A procedural walkthrough of company registration with the SECP — portal access, name reservation, the incorporation filing, what the registrar checks, and the filings that follow the certificate.

This walkthrough reflects SECP practice as of July 2026. The SECP revises its portal, forms, and fees periodically — the sequence below is durable, but verify the live details on the portal before filing.

The Securities and Exchange Commission of Pakistan registers every company in the country, and its incorporation process is genuinely one of the more automated things the Pakistani state does. The filing runs online, the decisions are rule-bound, and a complete, accurate application for a domestic company usually clears in days. Almost every delay traces to one of three causes: an ill-chosen name, an incomplete application, or a foreign participant. This article walks the process in the order you will actually do it.

Step 1: Get portal access

Incorporation is filed through the SECP's online system — eZfile, as of mid-2026 [CURRENT PORTAL NAME AND ANY TRANSITION — TO BE VERIFIED BY REVIEWING LAWYER]. The person filing creates a user account, verified against their CNIC and mobile number. Set this up first, in the name of whoever will genuinely handle the filing; credentials created in a consultant's name have a way of becoming a dependency when the company later needs to file something urgent.

Step 2: Clear and reserve the name

The name application is decided under the Companies (Incorporation) Regulations, 2017, and it is where casual applications die. Before applying, run two searches: the SECP's company name search for identical and deceptively similar names, and the trademark register — because an SECP-approved name that infringes someone's registered mark solves one problem by creating a worse one.

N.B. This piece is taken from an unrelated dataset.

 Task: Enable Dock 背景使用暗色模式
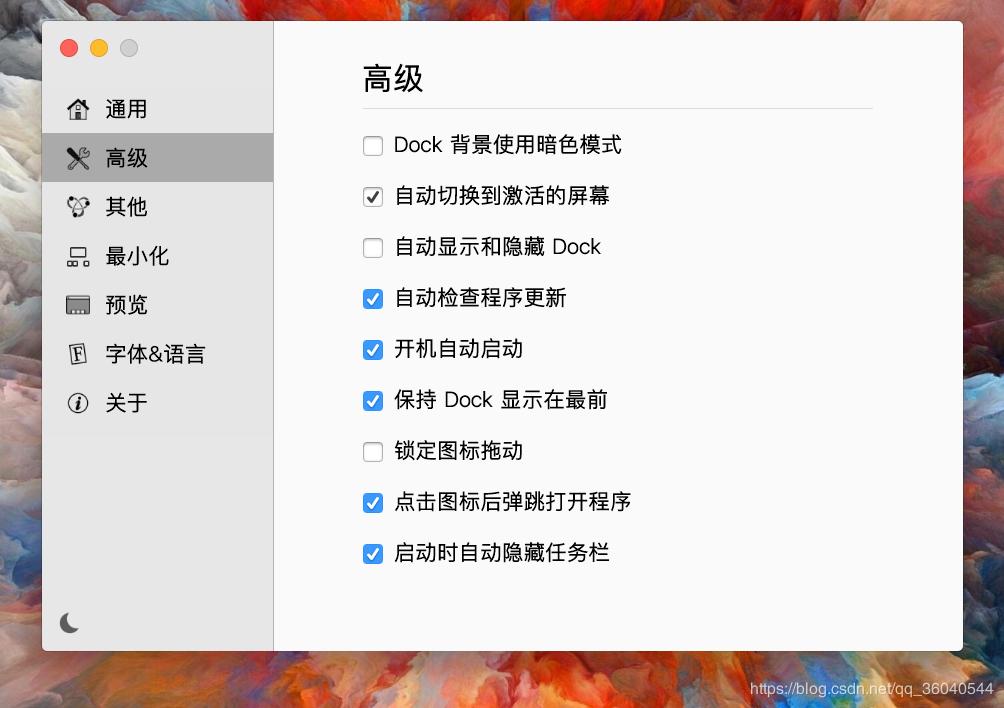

The regulations prohibit names that are identical or deceptively similar to existing companies, names suggesting the patronage of the state or connection with government, and names in the restricted categories, some of which need prior approval from the relevant authority [RESTRICTED-WORD LIST — TO BE VERIFIED BY REVIEWING LAWYER]. The registrar applies these rules literally. If your name leans on a common word — every second application seems to contain "tech," "global," or "international" — expect a similarity objection, and file with an alternative ready.

A successful application reserves the name for a limited window — historically sixty days [CURRENT PERIOD — TO BE VERIFIED BY REVIEWING LAWYER] — within which the incorporation must be filed. Reserve the name when the rest of the application is nearly ready, not months before.

Step 3: Assemble the incorporation papers

The application itself is a package. Prepare each element before opening the form.

The memorandum of association states the company's name, the province of its registered office, its principal line of business, its authorised capital and the division into shares, and the subscribers with their shareholdings. Describe the principal line of business as the business actually is; a fintech that files as a "general trading" company buys itself questions from banks and regulators later.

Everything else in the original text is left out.